The Federal Court of Canada has certified a class action lawsuit against the federal government, which alleges negligence in “safeguarding the confidential information of Canadians, leading to widespread privacy breaches.”

The suit follows cyberattacks that targeted Canada Revenue Agency accounts and other government services back in 2020.

The plaintiff, Todd Sweet, a retired police officer from B.C., claims that “inadequate safeguards” within several online government portals threw sensitive information in jeopardy, allowing “bad actors” to access the online accounts of Canadians without their consent.

Along with claiming private accounts were breached, Sweet alleges that hackers were able to fraudulently apply for the Canada Emergency Response Benefit (CERB), possibly disqualifying the people in need from receiving the necessary funding.

Sweet is asking the court to order the Canadian government to financially compensate those whose accounts were compromised, as well as issue monitoring services that may be needed to repair the harm imposed.

The allegations made in the lawsuit have not been tested in court. According to the notice of certification, the federal government denies any wrongdoing in the matter.

In August 2020, the CRA temporarily suspended its online services after two cyberattacks compromised thousands of stolen usernames and passwords.
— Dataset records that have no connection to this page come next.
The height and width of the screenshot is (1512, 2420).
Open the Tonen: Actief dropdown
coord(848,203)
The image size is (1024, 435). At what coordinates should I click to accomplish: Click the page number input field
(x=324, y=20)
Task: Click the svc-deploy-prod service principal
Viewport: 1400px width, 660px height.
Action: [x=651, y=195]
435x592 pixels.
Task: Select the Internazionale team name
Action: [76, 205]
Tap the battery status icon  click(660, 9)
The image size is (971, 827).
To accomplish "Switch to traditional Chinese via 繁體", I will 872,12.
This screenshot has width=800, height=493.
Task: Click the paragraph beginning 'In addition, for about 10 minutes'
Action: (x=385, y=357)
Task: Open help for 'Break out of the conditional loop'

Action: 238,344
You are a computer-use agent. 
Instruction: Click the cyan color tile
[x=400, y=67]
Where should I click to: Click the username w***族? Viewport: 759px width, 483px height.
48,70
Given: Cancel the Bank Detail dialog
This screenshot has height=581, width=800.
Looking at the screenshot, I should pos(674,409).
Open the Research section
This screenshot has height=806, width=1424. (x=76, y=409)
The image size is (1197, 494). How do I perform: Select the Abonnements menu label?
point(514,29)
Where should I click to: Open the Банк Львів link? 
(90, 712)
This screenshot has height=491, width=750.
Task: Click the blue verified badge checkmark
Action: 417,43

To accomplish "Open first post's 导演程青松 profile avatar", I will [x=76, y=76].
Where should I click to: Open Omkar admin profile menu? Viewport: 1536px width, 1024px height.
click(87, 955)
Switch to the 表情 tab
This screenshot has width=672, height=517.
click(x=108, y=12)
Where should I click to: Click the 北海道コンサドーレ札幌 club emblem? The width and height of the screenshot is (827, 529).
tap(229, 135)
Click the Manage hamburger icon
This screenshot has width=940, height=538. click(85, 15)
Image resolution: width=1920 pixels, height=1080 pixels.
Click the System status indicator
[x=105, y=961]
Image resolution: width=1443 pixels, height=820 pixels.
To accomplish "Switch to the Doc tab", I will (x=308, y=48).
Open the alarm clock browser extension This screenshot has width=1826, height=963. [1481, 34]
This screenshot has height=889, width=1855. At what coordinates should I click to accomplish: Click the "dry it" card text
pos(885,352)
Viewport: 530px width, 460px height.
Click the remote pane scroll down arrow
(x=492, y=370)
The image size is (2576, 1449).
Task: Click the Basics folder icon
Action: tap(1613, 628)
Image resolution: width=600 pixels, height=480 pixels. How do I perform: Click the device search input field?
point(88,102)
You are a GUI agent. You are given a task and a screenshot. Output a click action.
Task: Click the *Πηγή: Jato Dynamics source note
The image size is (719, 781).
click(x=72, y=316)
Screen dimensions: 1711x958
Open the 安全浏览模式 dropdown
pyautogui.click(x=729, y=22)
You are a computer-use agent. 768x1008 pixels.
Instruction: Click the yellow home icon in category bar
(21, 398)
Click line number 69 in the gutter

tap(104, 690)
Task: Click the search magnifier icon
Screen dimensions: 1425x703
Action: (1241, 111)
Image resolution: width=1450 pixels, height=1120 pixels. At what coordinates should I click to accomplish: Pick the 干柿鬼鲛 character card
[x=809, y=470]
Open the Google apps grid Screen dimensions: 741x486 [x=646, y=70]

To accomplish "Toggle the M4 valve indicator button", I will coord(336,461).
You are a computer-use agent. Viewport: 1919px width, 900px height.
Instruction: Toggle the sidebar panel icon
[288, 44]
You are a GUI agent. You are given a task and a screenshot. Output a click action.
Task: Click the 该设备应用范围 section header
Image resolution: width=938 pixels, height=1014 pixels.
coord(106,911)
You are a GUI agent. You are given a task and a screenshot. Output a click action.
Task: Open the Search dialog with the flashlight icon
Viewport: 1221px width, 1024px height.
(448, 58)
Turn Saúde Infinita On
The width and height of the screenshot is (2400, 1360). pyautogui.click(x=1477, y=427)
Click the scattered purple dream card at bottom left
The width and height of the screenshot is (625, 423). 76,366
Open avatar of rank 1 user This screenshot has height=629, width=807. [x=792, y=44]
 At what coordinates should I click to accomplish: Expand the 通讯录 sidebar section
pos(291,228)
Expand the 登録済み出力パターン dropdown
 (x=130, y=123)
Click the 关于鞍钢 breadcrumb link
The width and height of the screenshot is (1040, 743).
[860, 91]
According to the federal government, a total of 11,200 accounts for federal government services were targeted in what was described as "credential stuffing" schemes – a ploy in which hackers use passwords and usernames from other online portals to access Canadians' accounts with the CRA.

• Top headlines on Canadian politics, all in one place

Officials said they first discovered the security breaches on Aug. 7, 2020, but didn’t contact the RCMP until Aug. 11, 2020.

Anyone whose personal or financial information in their Government of Canada Online Account was accessed by an unauthorized third party between March 1 and Dec. 31 of 2020 is automatically included in this class action. Government of Canada Online Accounts include CRA accounts, My Service Canada accounts and any other federal government services that are accessed using GCKey.

Those affected by these security breaches don’t need to do anything to be involved in these class action proceedings, but can choose to opt out of the lawsuit, the notice said.

They can opt out by filling out a form posted on the website of the law firm representing the case.They must do this by Nov. 27.

An opt-out form and email address can also be found at the bottom of the notice of certification.

The notice further explained that damages will be sought for the class as a whole, meaning the judge would determine how any compensation should be divided among affected members.